Stable Transfection of Cells in Suspension

[David L. Haviland, PhD]

On Sat, 26 Feb 2000, Frank O. Fackelmayer wrote:

Hi:

> Try electroporation, it works well for transfecting difficult cell lines.

Agreed.  Also, there are increasing reports of success with Fugene-6 with
boyant cells such as Jurkat.

> As to the separation of dead cells from live ones, this is hardly possible with suspension cells. One way to improve the ratio of live vs. dead cells is
> split them quite early after transfection to have only very small number of cells in each well (microtiter plate).
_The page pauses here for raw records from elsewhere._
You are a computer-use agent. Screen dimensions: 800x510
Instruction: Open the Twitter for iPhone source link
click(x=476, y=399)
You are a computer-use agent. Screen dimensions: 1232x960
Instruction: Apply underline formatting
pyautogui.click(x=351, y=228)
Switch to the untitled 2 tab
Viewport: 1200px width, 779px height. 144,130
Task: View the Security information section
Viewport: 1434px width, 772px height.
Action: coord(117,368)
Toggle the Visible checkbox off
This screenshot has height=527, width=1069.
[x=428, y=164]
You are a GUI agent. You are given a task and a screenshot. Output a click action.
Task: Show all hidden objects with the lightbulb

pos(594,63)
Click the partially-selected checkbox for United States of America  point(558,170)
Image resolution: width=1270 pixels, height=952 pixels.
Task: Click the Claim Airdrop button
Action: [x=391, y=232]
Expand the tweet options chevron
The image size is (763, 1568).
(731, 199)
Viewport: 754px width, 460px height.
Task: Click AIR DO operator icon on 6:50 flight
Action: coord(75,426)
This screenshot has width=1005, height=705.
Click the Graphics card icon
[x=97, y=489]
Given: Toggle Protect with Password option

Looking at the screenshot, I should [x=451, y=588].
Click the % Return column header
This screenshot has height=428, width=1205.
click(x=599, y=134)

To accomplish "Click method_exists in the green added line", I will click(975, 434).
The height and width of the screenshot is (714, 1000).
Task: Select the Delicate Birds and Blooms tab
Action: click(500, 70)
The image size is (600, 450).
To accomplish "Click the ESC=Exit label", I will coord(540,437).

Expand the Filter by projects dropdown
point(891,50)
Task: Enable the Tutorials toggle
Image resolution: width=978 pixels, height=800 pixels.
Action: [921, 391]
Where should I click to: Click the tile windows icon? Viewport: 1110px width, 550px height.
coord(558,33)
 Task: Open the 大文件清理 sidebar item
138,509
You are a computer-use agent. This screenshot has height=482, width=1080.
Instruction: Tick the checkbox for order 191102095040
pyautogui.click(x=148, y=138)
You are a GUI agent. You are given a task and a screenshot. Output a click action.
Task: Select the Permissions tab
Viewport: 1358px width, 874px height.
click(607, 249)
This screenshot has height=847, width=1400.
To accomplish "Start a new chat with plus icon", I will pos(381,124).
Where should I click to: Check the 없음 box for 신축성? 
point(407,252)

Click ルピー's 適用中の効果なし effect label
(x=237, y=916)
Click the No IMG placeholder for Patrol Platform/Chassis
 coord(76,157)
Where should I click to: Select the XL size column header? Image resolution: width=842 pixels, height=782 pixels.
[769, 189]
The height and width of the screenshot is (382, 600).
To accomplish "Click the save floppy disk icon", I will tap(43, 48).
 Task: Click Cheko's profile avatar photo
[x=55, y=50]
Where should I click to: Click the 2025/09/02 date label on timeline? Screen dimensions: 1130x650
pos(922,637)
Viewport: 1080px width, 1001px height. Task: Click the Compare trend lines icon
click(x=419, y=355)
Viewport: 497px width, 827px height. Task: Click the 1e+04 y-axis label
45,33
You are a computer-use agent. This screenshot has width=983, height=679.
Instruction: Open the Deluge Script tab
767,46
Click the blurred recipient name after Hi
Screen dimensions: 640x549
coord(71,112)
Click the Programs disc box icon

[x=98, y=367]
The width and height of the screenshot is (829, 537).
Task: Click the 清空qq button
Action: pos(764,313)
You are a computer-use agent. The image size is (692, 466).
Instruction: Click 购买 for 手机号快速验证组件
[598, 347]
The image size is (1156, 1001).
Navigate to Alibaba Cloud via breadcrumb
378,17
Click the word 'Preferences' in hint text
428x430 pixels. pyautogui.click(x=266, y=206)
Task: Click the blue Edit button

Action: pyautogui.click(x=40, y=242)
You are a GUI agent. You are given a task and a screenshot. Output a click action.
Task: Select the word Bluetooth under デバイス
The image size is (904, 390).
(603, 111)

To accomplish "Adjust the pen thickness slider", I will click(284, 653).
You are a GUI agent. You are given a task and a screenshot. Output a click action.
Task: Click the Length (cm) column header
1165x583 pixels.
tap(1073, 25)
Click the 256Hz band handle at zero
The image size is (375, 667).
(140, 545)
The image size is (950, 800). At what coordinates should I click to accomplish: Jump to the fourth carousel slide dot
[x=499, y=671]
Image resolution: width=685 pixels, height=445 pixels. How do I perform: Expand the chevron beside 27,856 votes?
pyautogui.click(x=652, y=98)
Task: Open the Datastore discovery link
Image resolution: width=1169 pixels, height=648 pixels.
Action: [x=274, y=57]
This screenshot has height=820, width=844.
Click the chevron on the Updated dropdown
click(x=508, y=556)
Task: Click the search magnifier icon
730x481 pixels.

The live ones will propagate, and will
> form clones.

Ah... maybe... if the culture  grows to a sufficient level, i.e, a T75's
worth.  They can be centrifuged, resuspended in a smaller volume and *if*
of lymphoid origin, they can be laid over a Ficoll gradient (~1.077).
I've done this with Jurkat, U937, and HL-60 transfectants with success.  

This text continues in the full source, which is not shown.